> WHAT YOU SHOULD DO:
Copy out all the lines of the data that hold the word "agent".

(Excerpts from a dataset)
== Segment start ==
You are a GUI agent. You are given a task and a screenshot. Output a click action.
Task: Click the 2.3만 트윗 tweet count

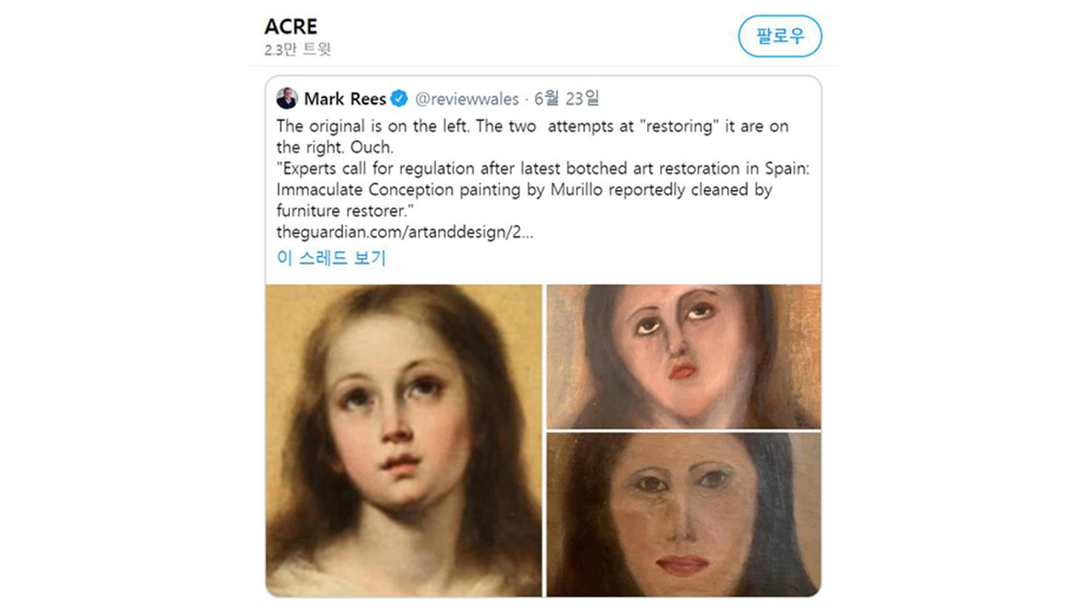[297, 49]
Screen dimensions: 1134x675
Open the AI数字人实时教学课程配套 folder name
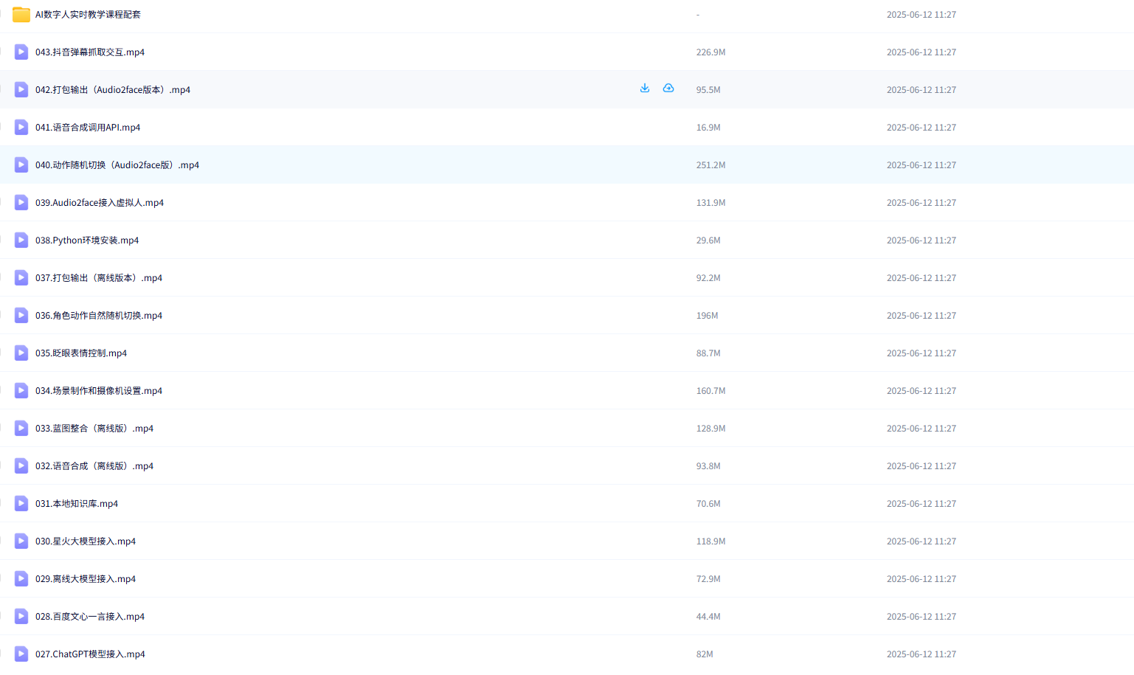click(88, 15)
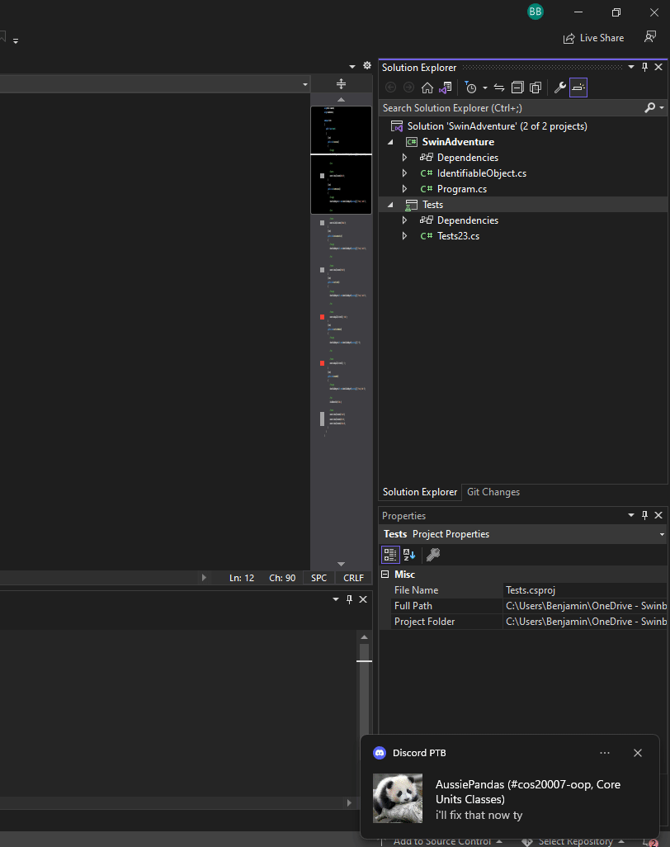
Task: Toggle Preview Selected Items button
Action: click(x=578, y=88)
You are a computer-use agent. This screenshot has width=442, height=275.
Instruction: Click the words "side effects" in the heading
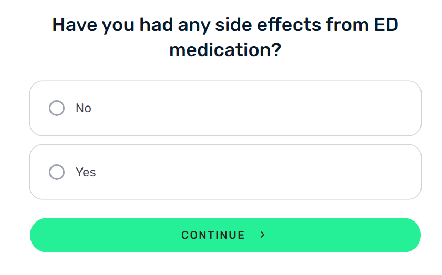click(x=268, y=25)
== Segment end ==
> YOUR SOLUTION:
You are a GUI agent. You are given a task and a screenshot. Output a click action.
You are a computer-use agent. This screenshot has width=442, height=275.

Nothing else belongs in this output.